Neil Young's second album of 2014 couldn't be any more different than the first.

The stripped-down, all-covers collection 'A Letter Home' was recorded in a vintage vinyl recording booth at Jack White's Nashville studio; 'Storytone,' which includes 10 new songs written by Young, was made with assistance from a 92-piece orchestra, choir and big band. But they have one thing in common: a sense of intimacy you usually don't get when Young plugs in and rages gloriously with a rock band.

In a way, 'Storytone' is both a reaction and complement to 'A Letter Home,' a record so slight that its release almost went unnoticed by fans. 'Storytone' is no more forceful, but Young's ambitious scope here -- some of the tracks were recorded with a marginally smaller 60-piece orchestra -- comes off as a grander plan than just sitting in a 1947 recording booth by himself, singing songs made famous by the likes of Bob Dylan, Willie Nelson and Bruce Springsteen.

But it's also a more scattered and unfocused record, with the orchestral set pieces bumping against big-band tunes, which in turn bump against songs featuring just Young with piano, harmonica and minimal accompaniment. If anything, 'Storytone' is pulled together by thematic ties rather than musical ones. On songs like 'Plastic Flowers' and 'Who's Gonna Stand Up,' Young laments the widespread environmental damage we're doing to our planet, all the while wondering who'll "protect the land from the greed of man."

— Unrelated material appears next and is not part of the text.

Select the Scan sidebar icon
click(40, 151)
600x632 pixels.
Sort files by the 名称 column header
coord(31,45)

It's a recurring theme. On the shuffling, bluesy 'I Want to Drive My Car,' he takes the road song for a spin, steering it into similar thematic territory as horns (the brass kind) blast away. "I gotta find some fuel," he sings, and you know he's got one eye on big oil as the words leave his mouth. It's an escape, and for the most part, that's what 'Storytone' is all about: Young breaking free from his zone.

Not that he hasn't strayed from the rock 'n' roll path before -- see his detours into rockabilly, electronic music, R&B, country, and various other excursions over the years. 'Storytone' certainly isn't as radical as, say, 'Trans,' but the big orchestra, more so than the big band, give Young and his music a gravitas not found on past records. (Just compare the songs with their acoustic versions on the album's deluxe edition.)

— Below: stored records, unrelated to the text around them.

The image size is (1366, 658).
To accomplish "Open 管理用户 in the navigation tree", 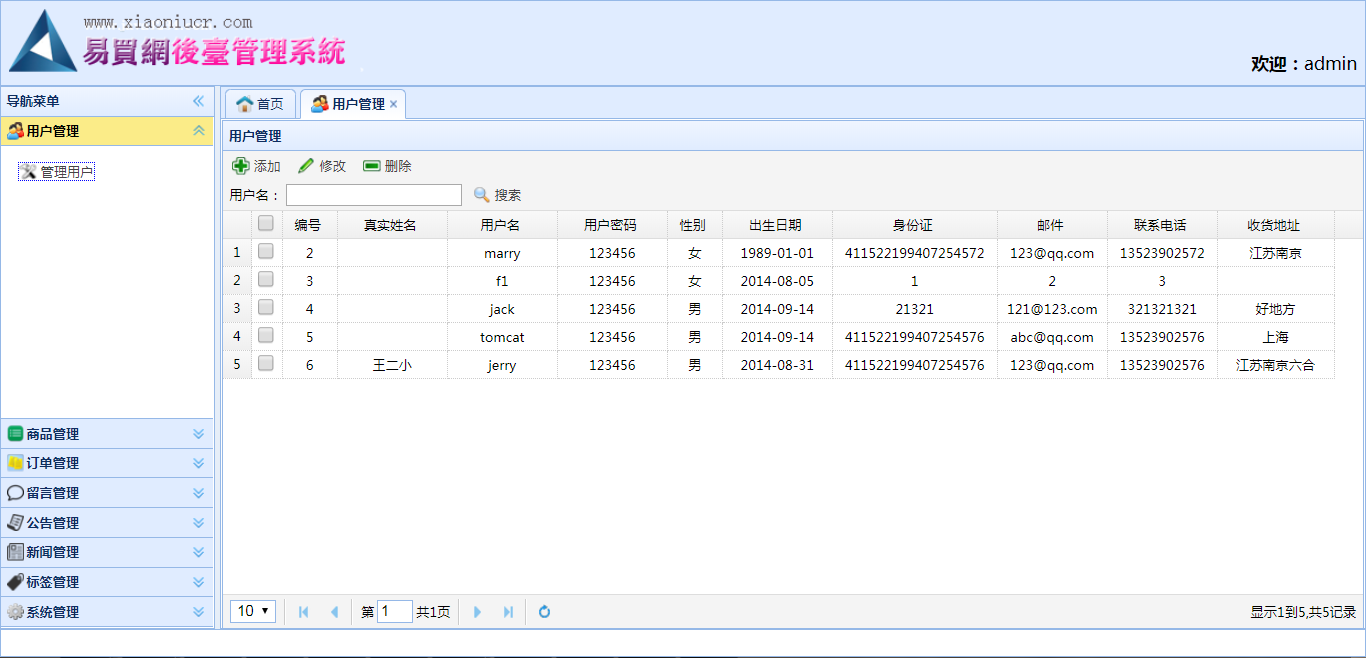I will click(67, 172).
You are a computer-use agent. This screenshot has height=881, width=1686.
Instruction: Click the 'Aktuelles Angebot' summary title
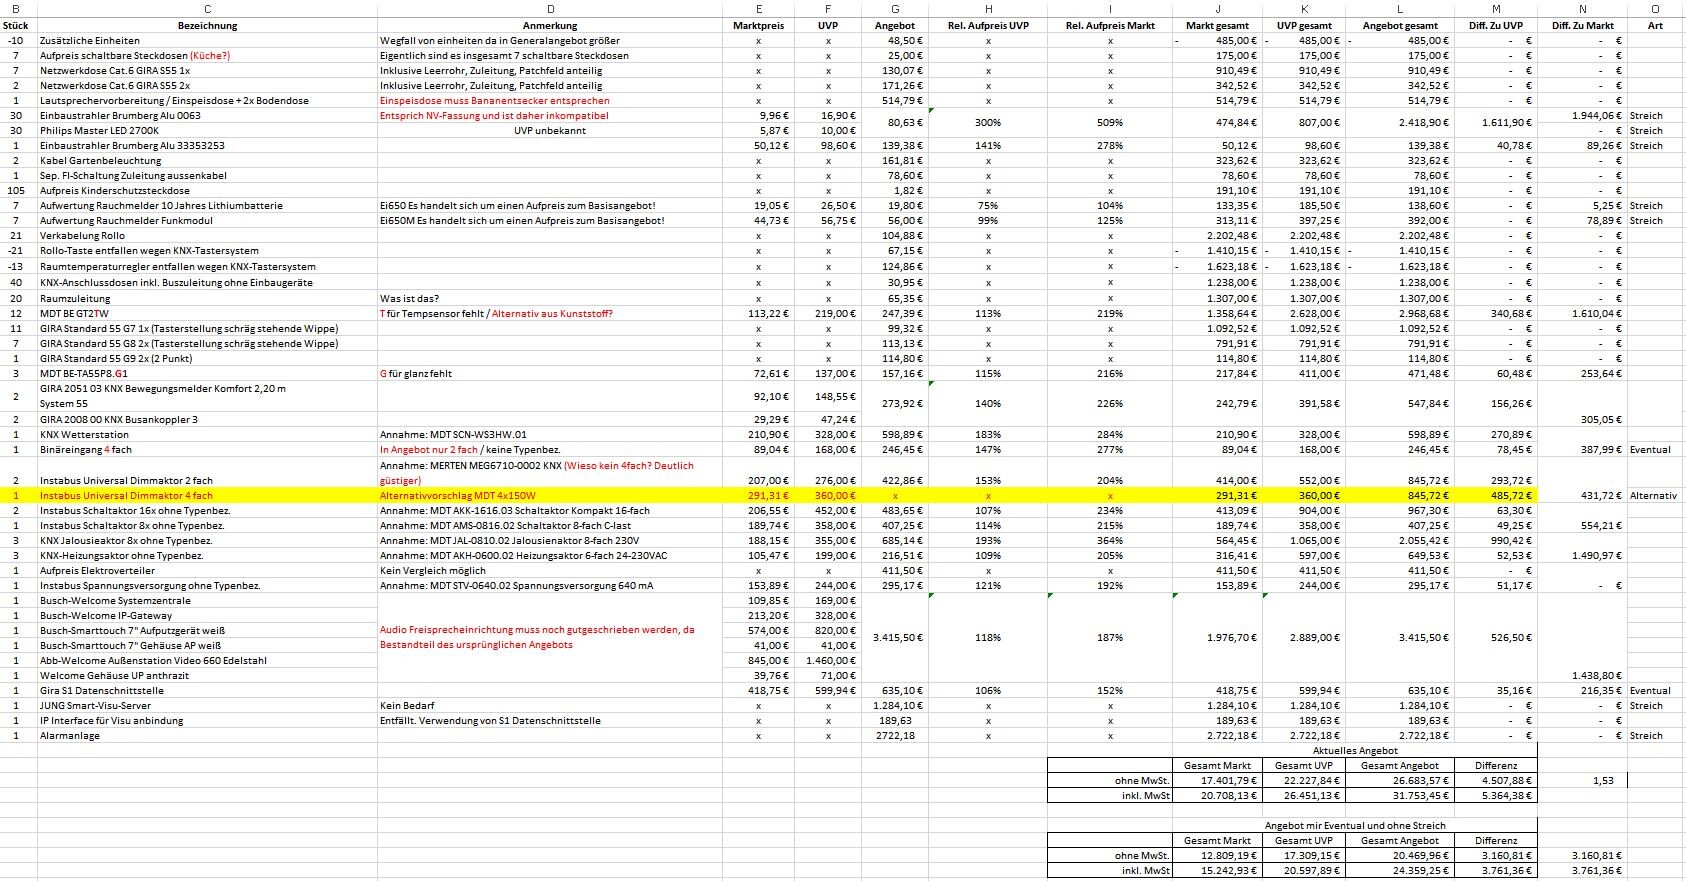click(x=1355, y=750)
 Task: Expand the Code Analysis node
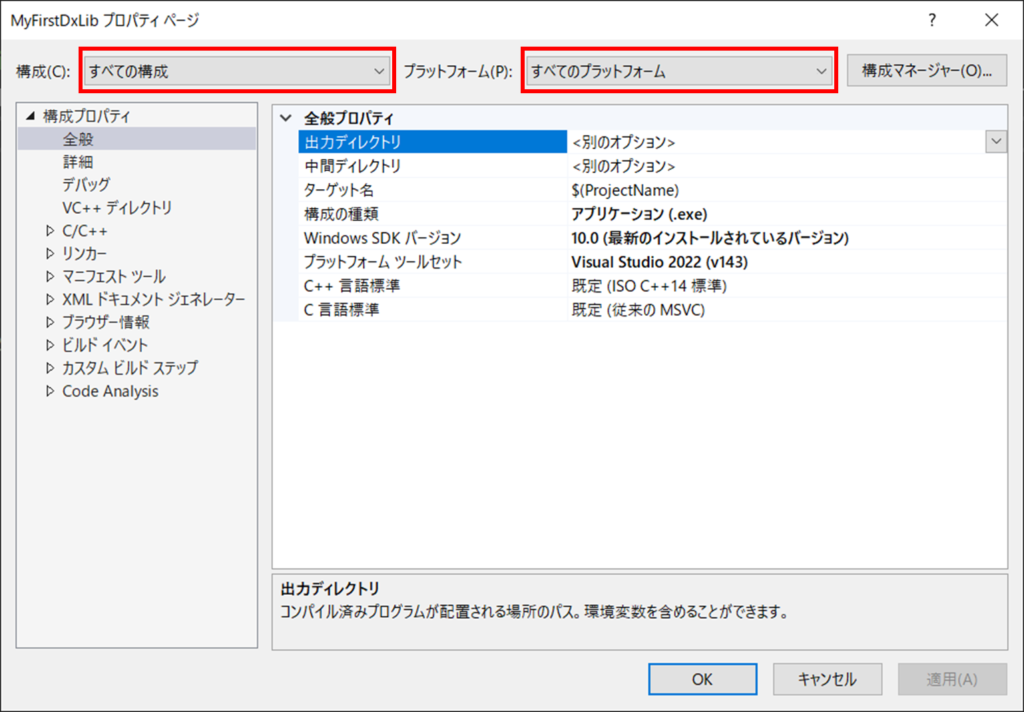tap(51, 392)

Still, these stylistic leaps ultimately make this a record without much direction, especially because the environmental theme doesn't hold up the entire time. 'Storytone' also contains love songs, a jumpy swing cut about Chicago and that car tune, which really can go either way. It's telling that the best song on this ambitious project is its most simple, Neil Young-like one, 'When I Watch You Sleeping,' a twangy acoustic-and-harmonica kiss straight from the 'Comes a Time' songbook. Sometimes those old familiar roads are the most comforting.